The Missouri Highway Patrol will be among the many law enforcement agencies attending. The patrol sends someone anywhere in the country every time there is a funeral for a state trooper killed in the line of duty.
“Emergency services, whether is police or fire, is essentially a large family,” said Sgt. Collin Stosberg of the patrol’s Troop A, which includes the Kansas City area. “Anytime you lose an officer in the line of duty, it hits home.”
Many in Troop A knew Lancaster from his nine years with the Platte County Sheriff’s Office.

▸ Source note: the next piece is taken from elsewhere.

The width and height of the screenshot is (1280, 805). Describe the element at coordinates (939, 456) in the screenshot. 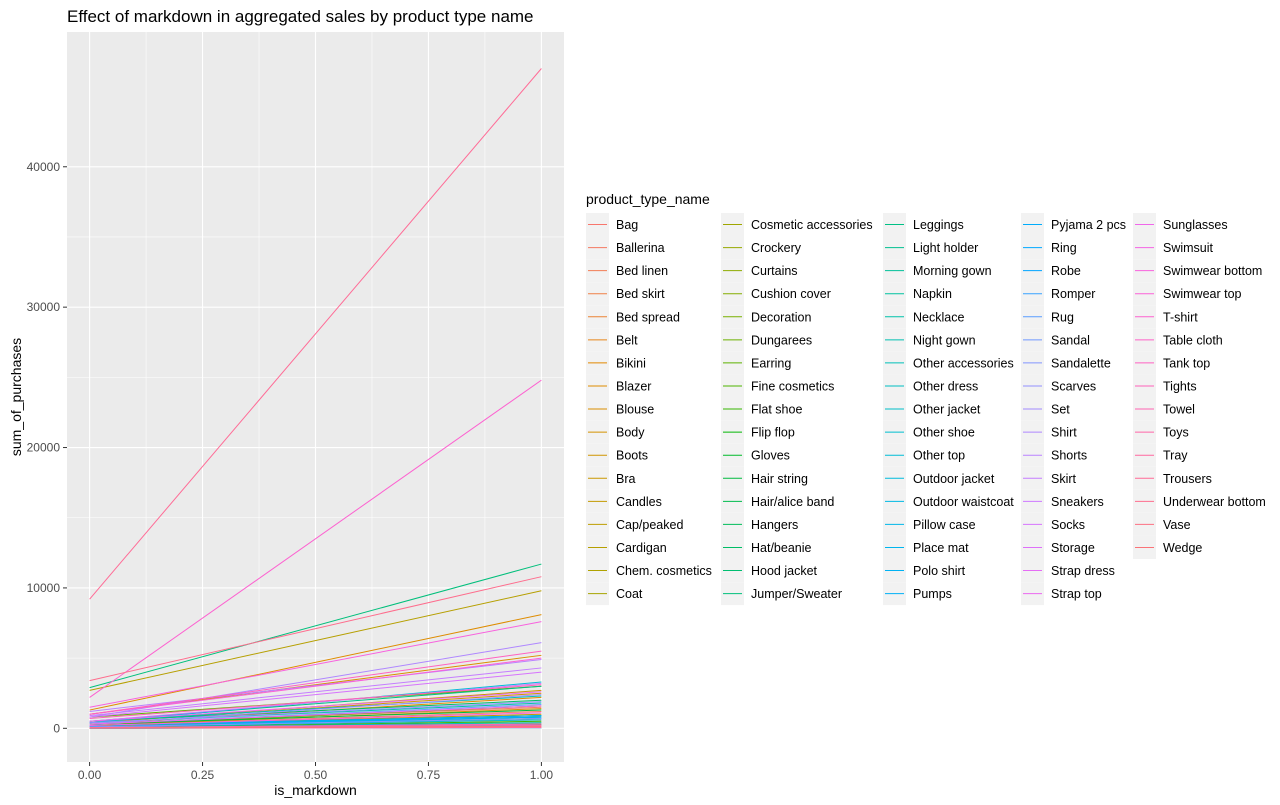

I see `legend-label: Other top` at that location.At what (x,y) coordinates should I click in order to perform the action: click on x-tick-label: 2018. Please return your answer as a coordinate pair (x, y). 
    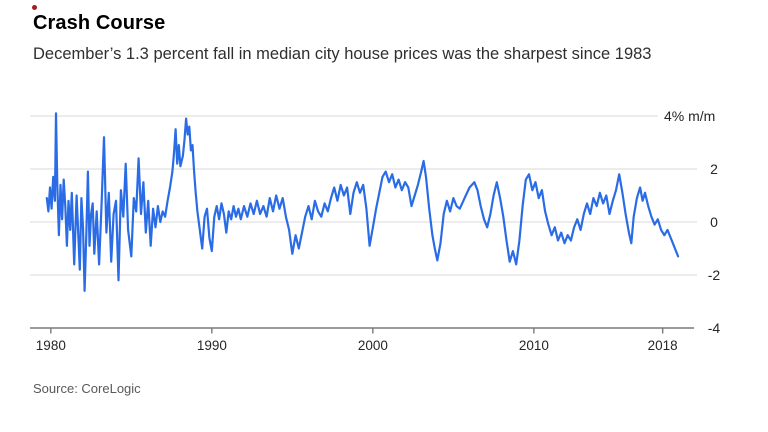
    Looking at the image, I should click on (663, 346).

The Missouri patrol, sadly, has plenty of experience with loss. In its history, 32 troopers have died in the line of duty, 14 in just the last 20 years. Nine involved vehicle crashes or a trooper being struck by a vehicle, such as when 25-year-old Trooper Michael L. Newton died when his patrol vehicle was struck from behind on Interstate 70 during a 2003 traffic stop.
Two other troopers died in helicopter crashes, two were killed by gunfire and one drowned in flood waters.
The Missouri Highway Patrol has a program called The Masters that helps the families of fallen troopers emotionally and financially. The patrol also has peer support programs for colleagues of fallen troopers.
“Everyone deals with grief differently,” Stosberg said. “We rely on our training and our experience but it is difficult. We have debriefings on any critical incident ... where officers are given a chance to communicate their grief. That helps to be able to have your fellow colleagues in a room and talk about the difficult circumstance of losing a colleague.”
The Kansas City Police Department also has resources in place to provide support when tragedy strikes.
“It has been several years, thankfully, for Kansas City, since the last time an officer has been killed in the line of duty and that was a motorcycle accident,” said Dennis Dewey, senior pastor at Hope Fellowship Baptist Church, one of several chaplains for the Kansas City Police Department.
That officer, Craig Schultz, was headed to an accident scene in 2001 when his motorcycle crashed on Interstate 29 — exactly 15 years to the day before Lancaster’s death. The department has lost 119 officers in the line of duty since its founding in 1874.
“Immediately in a situation like that, chaplains are notified and often will accompany command staff to make the death notification” to the family, Dewey said. “Chaplains generally will try to follow up by sitting in on roll calls and just making our presence known. I know there is a psychiatrist the department works with closely that would be available for anyone that would request it.”
Losing a colleague is particularly devastating for a smaller police department “where we know everybody, we know everybody’s family, we know everybody’s kids,” said Riverside Police Chief Greg Mills.
Riverside police officer Jeff Taylor died in 2011 when he was struck by lightning while volunteering in the wake of the Joplin tornado. He was 31.
“Our officers had never experienced anything like that,” Mills said. “We were fortunate in that Gladstone and North Kansas City chipped in for staffing on the night of the visitation and for the funeral so that everyone in our department was able to attend. That was huge.”
Zeigler also has been struck by the importance of outside support in the wake of Lancaster’s death.
“This has been very overwhelming,” he said in a special edition of the Unified Government’s online newsletter. “I never fathomed in my wildest dreams the impact of social media. I probably received well over 1,500 messages on Twitter from people and law enforcement all over the country in support of our department.
“It’s just amazing that there’s a tool out there where people can reach out and express their feelings, and we appreciate all the outpouring from the community.”